For more about Judge Kopf and his blogging, see this WSJ article and this ABA Journal article. In a comment to his farewell post I said, perhaps rather ponderously, that his was “a novel and important voice, and an altogether human one.” And I was one of doubtless many who corresponded with him due to his blogging; he wrote this post about my “Bamboozled by a Comma” article.
Calling a halt after a year of blogging is nothing to get teary-eyed about. In fact, it seems like a rational thing to do—only hard cases like me keep at it year in, year out. But I wanted to mark the occasion, in a blog-post-as-solo-Festschrift manner. I knew that any such post would have to relate to judges, and it so happens that I’ve been idly pondering an issue involving judges. It’s not particularly thrilling, and it’s a little self-involved, but it’s the best I can do on short notice, so please forgive me, Judge Kopf. And it does relate to the question of the extent to which judges should stick their necks out, something discussed in the WSJ article I link to above.

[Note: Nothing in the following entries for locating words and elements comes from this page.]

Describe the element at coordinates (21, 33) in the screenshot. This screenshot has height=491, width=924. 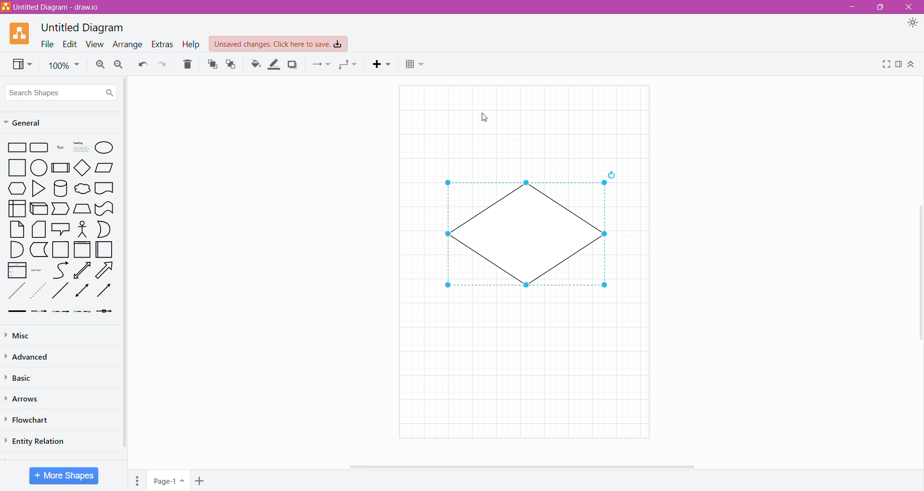
I see `Application Logo` at that location.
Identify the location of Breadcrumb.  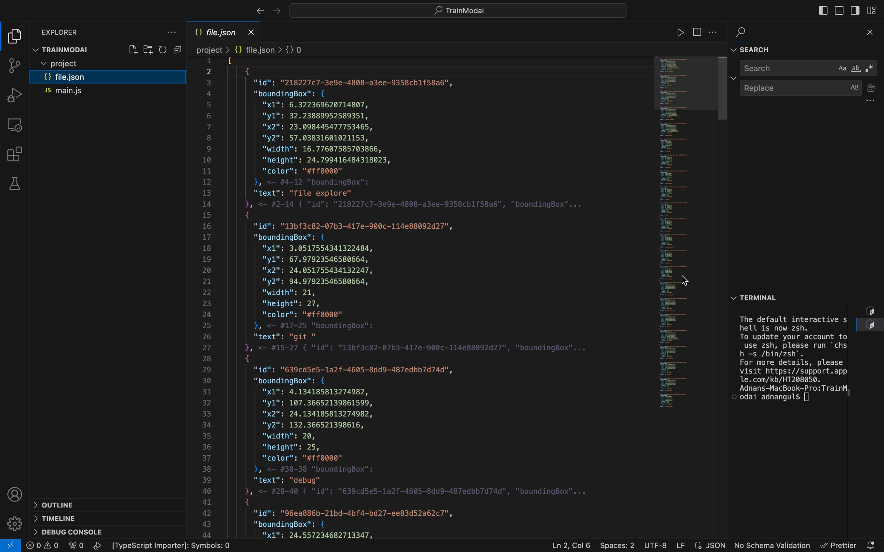
(255, 50).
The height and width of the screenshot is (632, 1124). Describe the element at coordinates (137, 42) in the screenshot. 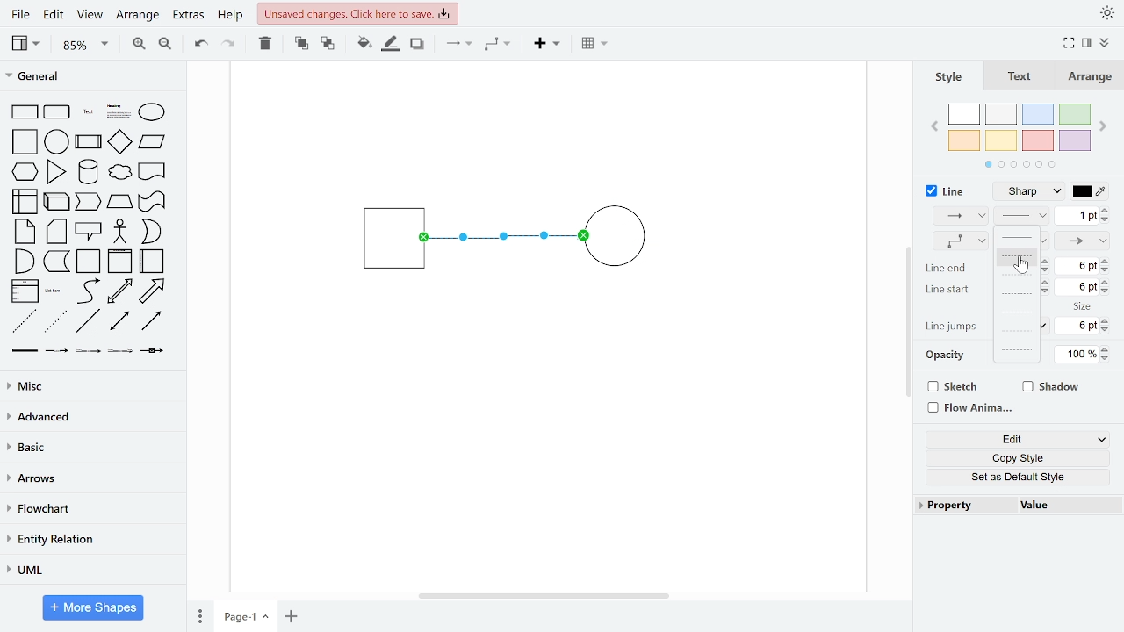

I see `zoom in` at that location.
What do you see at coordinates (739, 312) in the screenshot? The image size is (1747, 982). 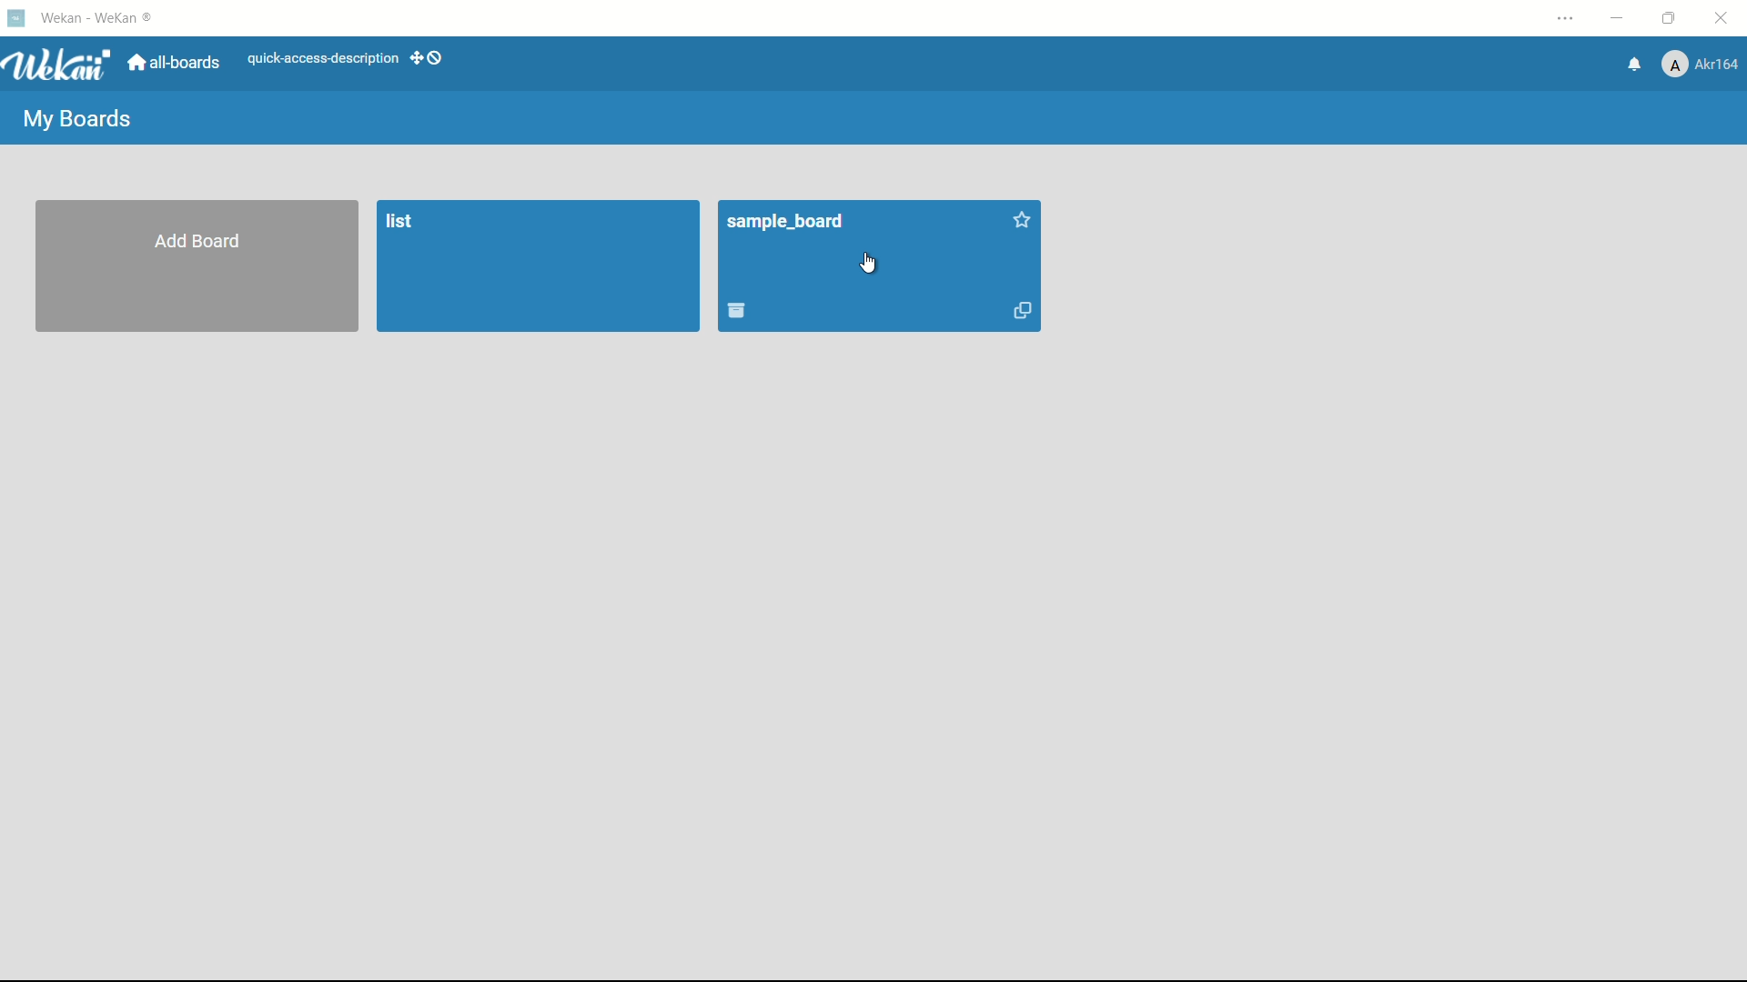 I see `move board to archive` at bounding box center [739, 312].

Anyway, here goes: Why do judges feel that it would be inappropriate for them to endorse a set of contract-language guidelines?
I sporadically exchange emails with a small number of judges. (If I email any one of them twice a year, that’s a lot.) More specifically, over the course of three editions of MSCD, I’ve asked each of those judges in turn if they would write a foreword for the book. Each has declined, explaining that it would be awkward for them to do so. (Perhaps they used that as a polite pretext, but for purposes of this post I’ll assume that wasn’t the case!) Does their position make sense? And what does it say about the role of judges when it comes to contract language?
Judges aren’t shy about making public pronouncements about litigation writing. But litigation writing is on behalf of litigants involved in a dispute, the aim being to express one’s argument as clearly and convincingly as possible. By contrast, contract language is what gives rise to disputes, with judges being asked to attribute meaning to confusing contract language. So the implications are very different.
Presumably the concern is as follows: A judge endorses a set of guidelines for contract language. That set of guidelines says, for example, that a certain usage is ambiguous. A litigant in a dispute involving a comparable usage attempts to tie the judge to the interpretation offered in the guidelines. Awkwardness ensues.
But there are countervailing considerations. For one thing, I don’t think it would be reasonable for anyone to conclude that if a judge writes a foreword to a set of contract-language guidelines, that means that the judge agrees with every single thing in the book.
But beyond that, I’m in the business of promoting clear drafting, whereas judges are in the business of making sense of confusing language. Those are two very different undertakings, as Chancellor Strine of the Delaware Court of Chancery noted when he cited MSCD in a 2011 opinion (see this post). That should limit the potential for judges finding themselves at odds with MSCD.
Furthermore, it would be in the interest of everyone, including judges, if lawyers were to consult contract-language guidelines while drafting and negotiating contracts, rather than haggling over confusing language after a dispute has erupted. So it might be that encouraging people to refer to a comprehensive set of contract-language guidelines—whether MSCD or something else!—is worthwhile use of a judge’s political capital.